Input data:

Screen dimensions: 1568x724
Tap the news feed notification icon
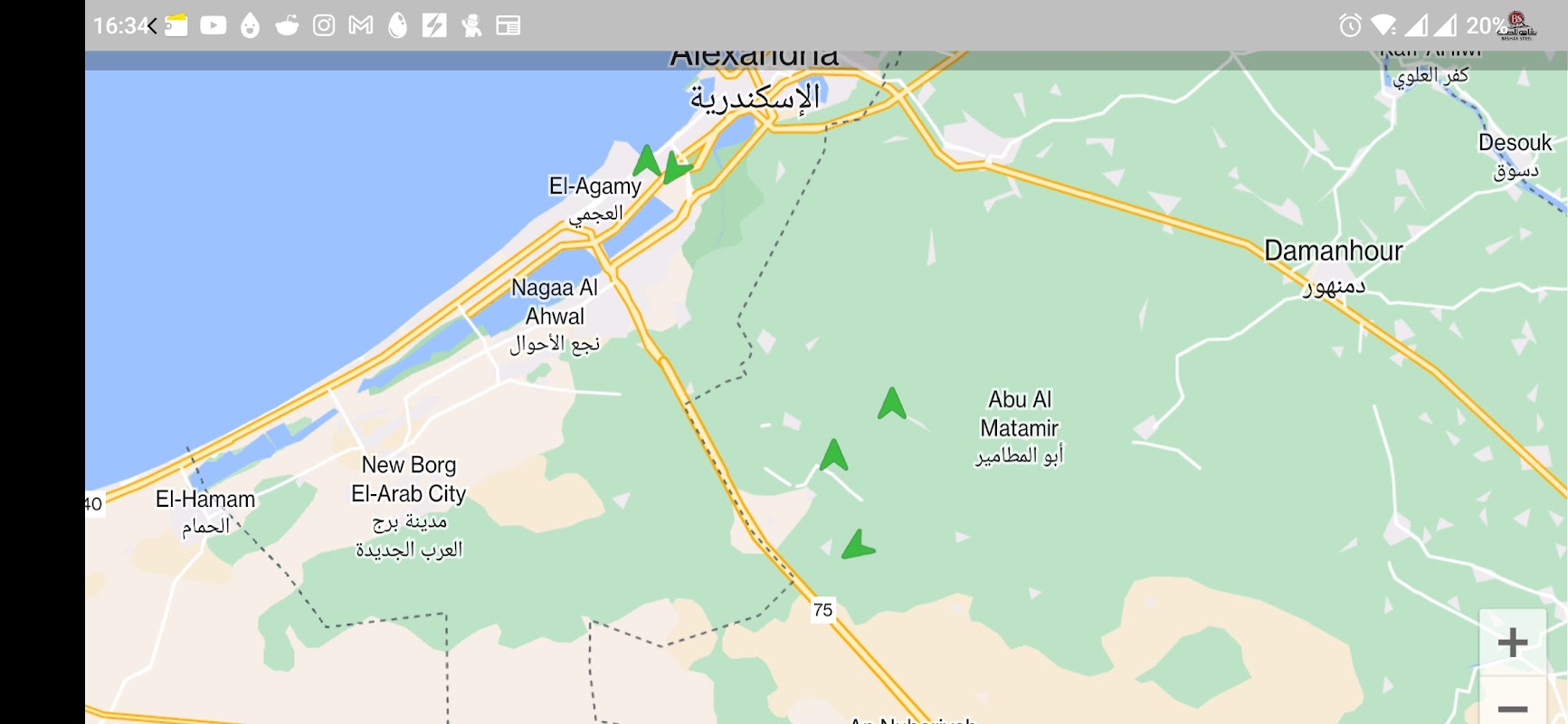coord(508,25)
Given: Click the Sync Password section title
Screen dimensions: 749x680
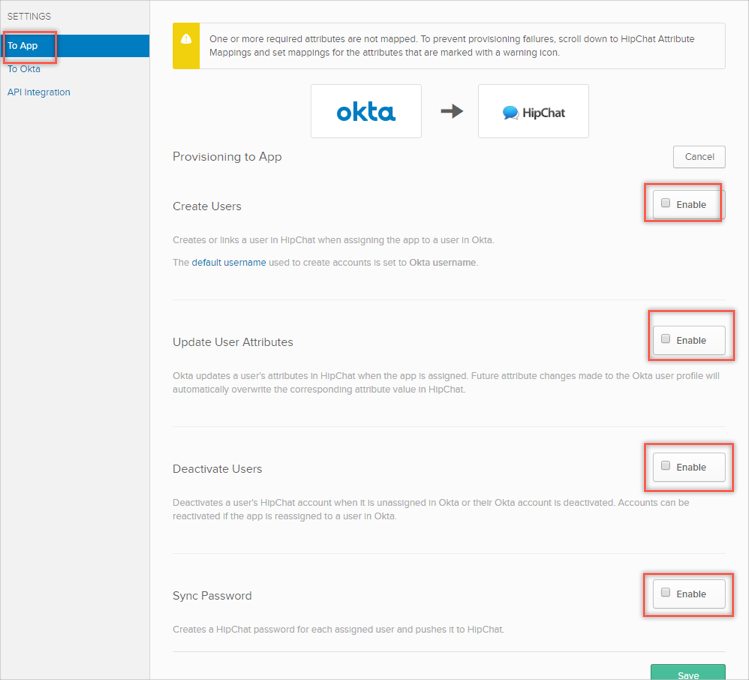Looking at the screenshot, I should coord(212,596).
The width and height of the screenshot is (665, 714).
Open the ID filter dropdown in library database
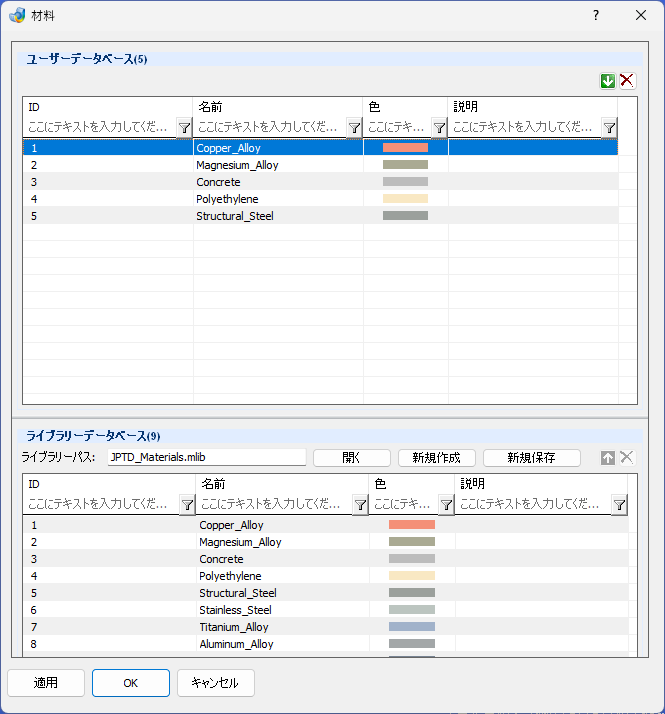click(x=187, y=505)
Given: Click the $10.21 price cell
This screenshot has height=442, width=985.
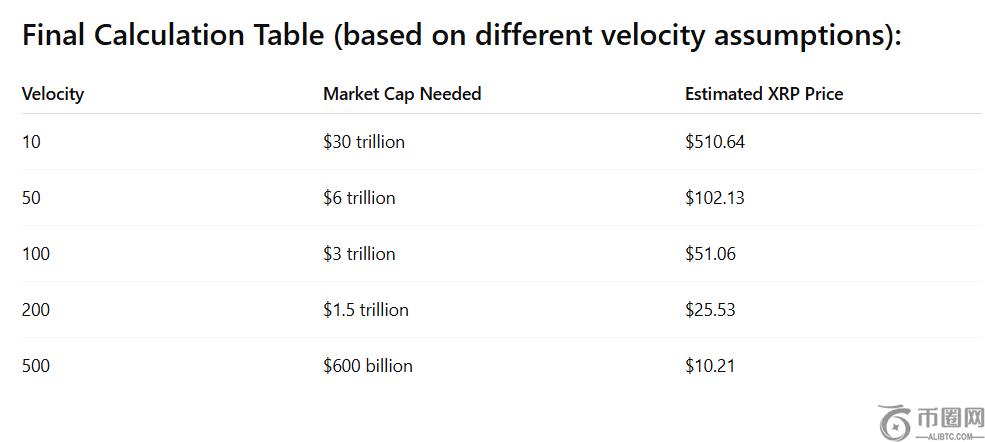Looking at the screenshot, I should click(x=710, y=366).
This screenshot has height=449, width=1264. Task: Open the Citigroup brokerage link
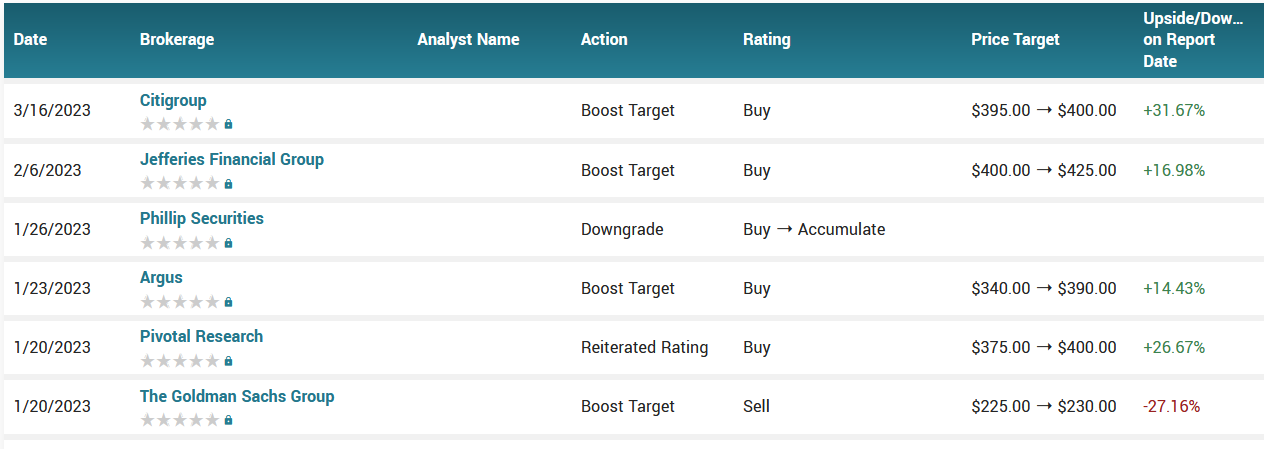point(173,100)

The problem: Please go through the data above and copy each line that has the word "Given".

Task output:
Given: Click the Sync Password section title
Given: Click the $10.21 price cell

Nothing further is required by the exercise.